##### Dataset records

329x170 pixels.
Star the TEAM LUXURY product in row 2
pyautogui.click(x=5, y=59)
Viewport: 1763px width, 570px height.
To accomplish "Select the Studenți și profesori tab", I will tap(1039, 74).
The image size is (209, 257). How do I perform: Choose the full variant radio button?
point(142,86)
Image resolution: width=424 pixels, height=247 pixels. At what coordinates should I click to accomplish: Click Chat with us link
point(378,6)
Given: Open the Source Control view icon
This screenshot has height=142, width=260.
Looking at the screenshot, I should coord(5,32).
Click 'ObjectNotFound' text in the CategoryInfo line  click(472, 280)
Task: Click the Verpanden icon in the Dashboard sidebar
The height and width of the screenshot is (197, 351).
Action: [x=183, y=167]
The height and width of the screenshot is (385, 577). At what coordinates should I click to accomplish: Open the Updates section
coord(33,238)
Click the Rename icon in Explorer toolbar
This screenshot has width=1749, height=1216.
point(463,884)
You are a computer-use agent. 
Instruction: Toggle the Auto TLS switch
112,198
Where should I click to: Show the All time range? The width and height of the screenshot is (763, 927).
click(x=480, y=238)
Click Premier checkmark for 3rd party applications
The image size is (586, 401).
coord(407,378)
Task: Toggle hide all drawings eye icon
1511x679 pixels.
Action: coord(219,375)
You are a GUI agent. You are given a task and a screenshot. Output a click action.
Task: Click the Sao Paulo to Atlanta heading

##########

- **Task directions**
Look for "Click the Rename icon in Explorer toolbar" in the records. Write out its line and every later line through the end exactly, with nothing more.

- **Response below**
Click the Rename icon in Explorer toolbar
This screenshot has width=1749, height=1216.
point(463,884)
You are a computer-use agent. 
Instruction: Toggle the Auto TLS switch
112,198
Where should I click to: Show the All time range? The width and height of the screenshot is (763, 927).
click(x=480, y=238)
Click Premier checkmark for 3rd party applications
The image size is (586, 401).
coord(407,378)
Task: Toggle hide all drawings eye icon
1511x679 pixels.
Action: coord(219,375)
You are a GUI agent. You are given a task and a screenshot. Output a click action.
Task: Click the Sao Paulo to Atlanta heading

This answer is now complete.